À l'image d'un Benoît Poelvoorde étonnamment calme, "Une Famille à Louer" est empreint d'une certaine sobriété dans le traitement de son pitch amusant
(collision entre 2 mondes (Paul-André a tout sous la main, Violette doit voler au supermarché pour nourrir sa famille), la déprime (pilules, musique triste et livre sur le trou noir) opposée à la vie bruyante, Violette étonnée de ne pas avoir à coucher avec Paul-André
), ce qui a l'avantage d'éviter l'abondance de clichés
(il y en a quand même quelques-uns ici et là, comme le fait que Paul-André soit jamais allé au supermarché, que Violette ne connaisse pas les amuse-bouches, que les riches vont voir leur mère le week-end alors que les pauvres font des pique-niques tous les dimanches, et bien sûr la fin téléphonée)
et de dépeindre des protagonistes non caricaturaux
(les enfants par exemple sont très bons, entre le jeune plein de vie et l'aînée qui questionne tout)

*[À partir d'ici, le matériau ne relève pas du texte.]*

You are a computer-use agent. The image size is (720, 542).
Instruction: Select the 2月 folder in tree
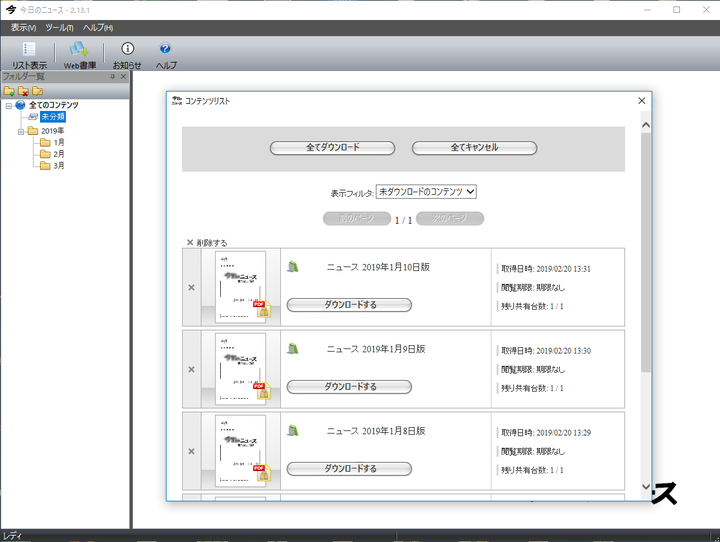[x=59, y=154]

mais aussi l'inconvénient d'offrir un résultat au rythme trop léger (la mise en scène de Jean-Pierre Améris manque parfois de panache) et à l'humour insuffisant
(Violette bourrée, le "J'ai vu sa nuque", la porte de frigo, le vouvoiement, le ballon dans la tête de la mère de Paul-André, Violette qui met KO un vigile, Paul-André qui prend les choses en main (les règles, les courses, le ménage))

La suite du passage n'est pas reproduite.